**What you will do**
Please copy the records below, switching each "GUI agent" to "interface agent" and leaving everything else unchanged.
-- start of Extracted records --
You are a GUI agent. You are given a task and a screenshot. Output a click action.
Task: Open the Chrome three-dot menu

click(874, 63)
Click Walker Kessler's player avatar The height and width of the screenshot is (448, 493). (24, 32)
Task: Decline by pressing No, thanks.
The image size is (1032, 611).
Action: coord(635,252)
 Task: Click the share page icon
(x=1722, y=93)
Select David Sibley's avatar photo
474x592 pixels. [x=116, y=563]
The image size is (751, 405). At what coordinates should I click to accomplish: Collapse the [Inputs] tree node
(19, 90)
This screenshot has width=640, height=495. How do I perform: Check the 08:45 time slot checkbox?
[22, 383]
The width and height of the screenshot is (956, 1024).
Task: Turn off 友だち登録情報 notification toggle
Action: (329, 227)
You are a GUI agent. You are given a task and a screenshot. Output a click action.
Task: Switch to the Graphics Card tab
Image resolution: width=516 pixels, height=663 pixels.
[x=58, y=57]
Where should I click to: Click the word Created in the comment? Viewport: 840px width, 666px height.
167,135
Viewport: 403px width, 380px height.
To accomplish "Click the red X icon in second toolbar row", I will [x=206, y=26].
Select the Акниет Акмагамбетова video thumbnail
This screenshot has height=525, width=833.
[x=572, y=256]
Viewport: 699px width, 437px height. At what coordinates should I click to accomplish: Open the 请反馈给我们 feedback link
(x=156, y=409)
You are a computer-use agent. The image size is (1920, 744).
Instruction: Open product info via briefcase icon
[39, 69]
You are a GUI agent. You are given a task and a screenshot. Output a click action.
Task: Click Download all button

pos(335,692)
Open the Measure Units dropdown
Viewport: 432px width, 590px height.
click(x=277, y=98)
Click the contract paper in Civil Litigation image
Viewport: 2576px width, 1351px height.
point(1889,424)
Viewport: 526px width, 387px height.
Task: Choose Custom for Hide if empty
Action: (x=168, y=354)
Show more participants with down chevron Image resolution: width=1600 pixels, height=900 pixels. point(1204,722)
-- end of Extracted records --
**Answer to the exercise**
You are a interface agent. You are given a task and a screenshot. Output a click action.
Task: Open the Chrome three-dot menu

click(874, 63)
Click Walker Kessler's player avatar The height and width of the screenshot is (448, 493). (24, 32)
Task: Decline by pressing No, thanks.
The image size is (1032, 611).
Action: coord(635,252)
 Task: Click the share page icon
(x=1722, y=93)
Select David Sibley's avatar photo
474x592 pixels. [x=116, y=563]
The image size is (751, 405). At what coordinates should I click to accomplish: Collapse the [Inputs] tree node
(19, 90)
This screenshot has width=640, height=495. How do I perform: Check the 08:45 time slot checkbox?
[22, 383]
The width and height of the screenshot is (956, 1024).
Task: Turn off 友だち登録情報 notification toggle
Action: (329, 227)
You are a interface agent. You are given a task and a screenshot. Output a click action.
Task: Switch to the Graphics Card tab
Image resolution: width=516 pixels, height=663 pixels.
[x=58, y=57]
Where should I click to: Click the word Created in the comment? Viewport: 840px width, 666px height.
167,135
Viewport: 403px width, 380px height.
To accomplish "Click the red X icon in second toolbar row", I will [x=206, y=26].
Select the Акниет Акмагамбетова video thumbnail
This screenshot has height=525, width=833.
[x=572, y=256]
Viewport: 699px width, 437px height. At what coordinates should I click to accomplish: Open the 请反馈给我们 feedback link
(x=156, y=409)
You are a computer-use agent. The image size is (1920, 744).
Instruction: Open product info via briefcase icon
[39, 69]
You are a interface agent. You are given a task and a screenshot. Output a click action.
Task: Click Download all button

pos(335,692)
Open the Measure Units dropdown
Viewport: 432px width, 590px height.
click(x=277, y=98)
Click the contract paper in Civil Litigation image
Viewport: 2576px width, 1351px height.
point(1889,424)
Viewport: 526px width, 387px height.
Task: Choose Custom for Hide if empty
Action: (x=168, y=354)
Show more participants with down chevron Image resolution: width=1600 pixels, height=900 pixels. point(1204,722)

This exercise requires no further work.